Es wird Zeit die Landromantik einer Umweltverträglichkeitsprüfung zu unterwerfen. Doch in Deutschland gilt immer noch: Land ist Natur, Stadt ist Beton. Vor lauter Gleichheitsliebe wollen manche Politiker die Bevölkerung gleichmäßig auf die Staatsfläche verteilen. Doch was ist schlecht daran, wenn die Menschen aus abgelegenen Gebieten in die Städte abwandern? Warum muss jedes Dorf eine immerwährende Bestandsgarantie haben? Aus Umweltgründen sicherlich nicht. Im Gegenteil, unbesiedelte Gebiete sind die Filetstücke des Naturschutzes.
Könnte das nicht mal jemand der CSU sagen? Deren Führung führt gerade ein seltsames Stück auf. Einerseits versucht sie sich als Steuersenkungstruppe zu profilieren, andererseits will sie eine der dümmsten Subventionen wieder einführen: die Pendlerpauschale. Sie ist ein steuerlicher Anreiz für das Häuschen im Grünen. Sicherlich gibt es Menschen, die aus wirtschaftlicher Not einen Arbeitsplatz in weiter Ferne annehmen mussten. Doch soll man sie darin unterstützen, niemals umzuziehen?
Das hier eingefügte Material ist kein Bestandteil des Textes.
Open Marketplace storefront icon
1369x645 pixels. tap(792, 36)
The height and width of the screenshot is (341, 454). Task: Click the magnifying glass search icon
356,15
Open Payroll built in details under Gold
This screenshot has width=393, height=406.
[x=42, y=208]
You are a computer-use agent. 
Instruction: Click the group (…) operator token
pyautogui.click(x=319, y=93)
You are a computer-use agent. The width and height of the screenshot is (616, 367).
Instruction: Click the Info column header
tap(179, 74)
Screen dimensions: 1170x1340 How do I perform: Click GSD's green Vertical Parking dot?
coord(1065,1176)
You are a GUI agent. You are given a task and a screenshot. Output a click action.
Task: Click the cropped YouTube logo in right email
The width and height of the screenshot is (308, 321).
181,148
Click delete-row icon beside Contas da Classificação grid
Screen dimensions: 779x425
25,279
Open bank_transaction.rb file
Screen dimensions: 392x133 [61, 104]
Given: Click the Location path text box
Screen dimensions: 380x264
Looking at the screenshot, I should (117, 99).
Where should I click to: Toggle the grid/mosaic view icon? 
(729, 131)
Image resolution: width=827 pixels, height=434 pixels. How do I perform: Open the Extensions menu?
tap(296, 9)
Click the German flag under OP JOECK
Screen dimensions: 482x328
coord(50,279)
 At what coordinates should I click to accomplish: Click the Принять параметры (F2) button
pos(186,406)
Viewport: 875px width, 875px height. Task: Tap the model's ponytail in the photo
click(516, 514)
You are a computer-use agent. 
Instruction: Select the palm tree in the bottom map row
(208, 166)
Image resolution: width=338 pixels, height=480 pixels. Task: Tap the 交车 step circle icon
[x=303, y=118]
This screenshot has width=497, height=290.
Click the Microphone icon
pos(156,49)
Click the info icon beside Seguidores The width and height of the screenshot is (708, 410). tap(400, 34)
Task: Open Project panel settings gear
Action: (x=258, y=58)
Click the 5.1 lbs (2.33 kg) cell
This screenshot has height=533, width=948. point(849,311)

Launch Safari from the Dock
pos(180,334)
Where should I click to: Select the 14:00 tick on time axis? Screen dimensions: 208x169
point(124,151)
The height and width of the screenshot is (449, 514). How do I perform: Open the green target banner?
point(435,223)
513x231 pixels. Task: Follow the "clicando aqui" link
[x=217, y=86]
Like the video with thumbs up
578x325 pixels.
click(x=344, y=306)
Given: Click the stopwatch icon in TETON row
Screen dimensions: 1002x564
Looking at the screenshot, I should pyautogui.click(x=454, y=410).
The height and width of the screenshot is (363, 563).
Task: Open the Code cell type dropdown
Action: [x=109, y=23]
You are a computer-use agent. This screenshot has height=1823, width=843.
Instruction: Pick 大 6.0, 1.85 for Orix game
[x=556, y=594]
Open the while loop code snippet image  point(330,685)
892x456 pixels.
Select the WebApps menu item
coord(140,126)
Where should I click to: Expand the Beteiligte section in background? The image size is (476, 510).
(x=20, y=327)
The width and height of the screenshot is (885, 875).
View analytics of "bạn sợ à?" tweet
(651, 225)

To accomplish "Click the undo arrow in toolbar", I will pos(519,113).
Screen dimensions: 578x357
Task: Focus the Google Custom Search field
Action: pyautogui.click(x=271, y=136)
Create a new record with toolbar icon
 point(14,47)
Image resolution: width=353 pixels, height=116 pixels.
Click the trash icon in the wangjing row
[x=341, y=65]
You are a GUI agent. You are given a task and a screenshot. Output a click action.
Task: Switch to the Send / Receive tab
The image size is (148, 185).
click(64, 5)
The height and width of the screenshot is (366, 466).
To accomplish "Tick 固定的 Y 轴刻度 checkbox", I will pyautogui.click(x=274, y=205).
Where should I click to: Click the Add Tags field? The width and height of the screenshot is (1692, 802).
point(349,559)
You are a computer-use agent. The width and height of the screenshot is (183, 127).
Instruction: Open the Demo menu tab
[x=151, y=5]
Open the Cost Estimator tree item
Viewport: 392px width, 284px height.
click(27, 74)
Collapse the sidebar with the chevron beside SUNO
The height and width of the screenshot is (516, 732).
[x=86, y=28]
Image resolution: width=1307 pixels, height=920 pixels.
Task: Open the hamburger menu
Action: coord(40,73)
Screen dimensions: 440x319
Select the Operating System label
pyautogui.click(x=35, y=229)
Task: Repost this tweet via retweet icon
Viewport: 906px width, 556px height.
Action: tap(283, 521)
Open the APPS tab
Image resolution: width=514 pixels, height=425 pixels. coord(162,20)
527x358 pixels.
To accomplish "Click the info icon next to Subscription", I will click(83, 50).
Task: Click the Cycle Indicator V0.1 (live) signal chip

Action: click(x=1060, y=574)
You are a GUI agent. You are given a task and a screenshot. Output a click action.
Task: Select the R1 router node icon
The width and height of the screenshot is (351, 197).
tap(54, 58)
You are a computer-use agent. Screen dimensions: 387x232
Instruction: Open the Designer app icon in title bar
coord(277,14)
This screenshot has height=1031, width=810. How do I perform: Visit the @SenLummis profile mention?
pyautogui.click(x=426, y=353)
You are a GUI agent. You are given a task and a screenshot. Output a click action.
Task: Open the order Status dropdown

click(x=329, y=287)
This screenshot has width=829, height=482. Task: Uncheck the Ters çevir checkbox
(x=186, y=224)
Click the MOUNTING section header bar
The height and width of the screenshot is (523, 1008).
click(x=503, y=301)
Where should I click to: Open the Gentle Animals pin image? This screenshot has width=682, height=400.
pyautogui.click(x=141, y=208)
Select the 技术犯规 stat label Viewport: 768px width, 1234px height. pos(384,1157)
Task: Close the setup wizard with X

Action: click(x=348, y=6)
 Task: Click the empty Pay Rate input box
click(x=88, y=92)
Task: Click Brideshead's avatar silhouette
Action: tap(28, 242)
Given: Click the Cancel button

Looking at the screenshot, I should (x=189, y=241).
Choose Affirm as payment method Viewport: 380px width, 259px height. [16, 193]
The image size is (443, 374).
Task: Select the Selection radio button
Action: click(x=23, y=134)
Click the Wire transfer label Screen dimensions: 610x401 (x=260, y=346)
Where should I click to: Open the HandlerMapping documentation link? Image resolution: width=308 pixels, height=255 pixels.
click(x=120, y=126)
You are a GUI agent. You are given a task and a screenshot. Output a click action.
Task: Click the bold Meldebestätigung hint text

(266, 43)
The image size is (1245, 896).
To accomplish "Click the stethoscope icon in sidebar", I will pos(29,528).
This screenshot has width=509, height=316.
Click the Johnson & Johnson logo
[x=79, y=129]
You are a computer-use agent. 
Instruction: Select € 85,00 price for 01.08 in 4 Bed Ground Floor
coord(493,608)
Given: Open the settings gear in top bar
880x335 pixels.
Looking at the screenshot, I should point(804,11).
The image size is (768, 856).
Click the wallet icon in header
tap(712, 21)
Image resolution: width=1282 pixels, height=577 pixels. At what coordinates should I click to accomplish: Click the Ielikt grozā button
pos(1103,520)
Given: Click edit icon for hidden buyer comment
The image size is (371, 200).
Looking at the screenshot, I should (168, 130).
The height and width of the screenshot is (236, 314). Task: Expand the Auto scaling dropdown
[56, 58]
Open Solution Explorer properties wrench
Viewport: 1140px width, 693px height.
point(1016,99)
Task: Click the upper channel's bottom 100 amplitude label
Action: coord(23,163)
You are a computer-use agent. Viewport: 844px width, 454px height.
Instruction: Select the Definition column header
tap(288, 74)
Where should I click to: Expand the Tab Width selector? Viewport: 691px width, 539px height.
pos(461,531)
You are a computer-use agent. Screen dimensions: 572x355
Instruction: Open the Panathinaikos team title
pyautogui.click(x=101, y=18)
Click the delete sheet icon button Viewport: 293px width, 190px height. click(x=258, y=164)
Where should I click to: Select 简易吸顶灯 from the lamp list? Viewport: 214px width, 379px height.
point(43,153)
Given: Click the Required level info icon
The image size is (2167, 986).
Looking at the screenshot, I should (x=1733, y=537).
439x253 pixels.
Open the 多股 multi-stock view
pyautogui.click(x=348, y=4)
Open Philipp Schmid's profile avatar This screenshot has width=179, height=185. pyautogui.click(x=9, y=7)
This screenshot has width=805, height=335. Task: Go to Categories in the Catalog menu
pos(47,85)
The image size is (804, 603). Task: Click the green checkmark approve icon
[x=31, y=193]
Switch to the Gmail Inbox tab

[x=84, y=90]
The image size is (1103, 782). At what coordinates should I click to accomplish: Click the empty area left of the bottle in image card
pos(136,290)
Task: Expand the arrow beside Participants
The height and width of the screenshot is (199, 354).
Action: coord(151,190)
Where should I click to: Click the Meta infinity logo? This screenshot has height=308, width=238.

Wer sich für die Stadt entscheidet nimmt dafür ebenfalls Nachteile in Kauf. Die Mieten sind höher, die Lebensmittelpreise auch und man braucht oft eine gewisse Lärmtoleranz. Mit der Logik der Pendlerpauschale könnten wir dafür eine Urbanpauschale fordern. Tun wir aber nicht, weil wir es für unser Privatvergnügen halten, in Städten zu wohnen. Übrigens – ganz im Vertrauen – nicht aus Umweltgründen, die nehmen wir als Kollateralnutzen gern in Kauf.
In diesem Jahrzehnt haben zwei globale Revolutionen stattgefunden. Erstmals in der Geschichte leben mehr Menschen in Städten als in Dörfern und erstmals arbeitet die Mehrheit der Weltbevölkerung nicht mehr in der Landwirtschaft. Beides muss keine schlechte Nachricht für den Planeten sein. Zum Glück ist die Pendlerpauschale eine deutsche und österreichische Marotte, die global von minderer Bedeutung ist.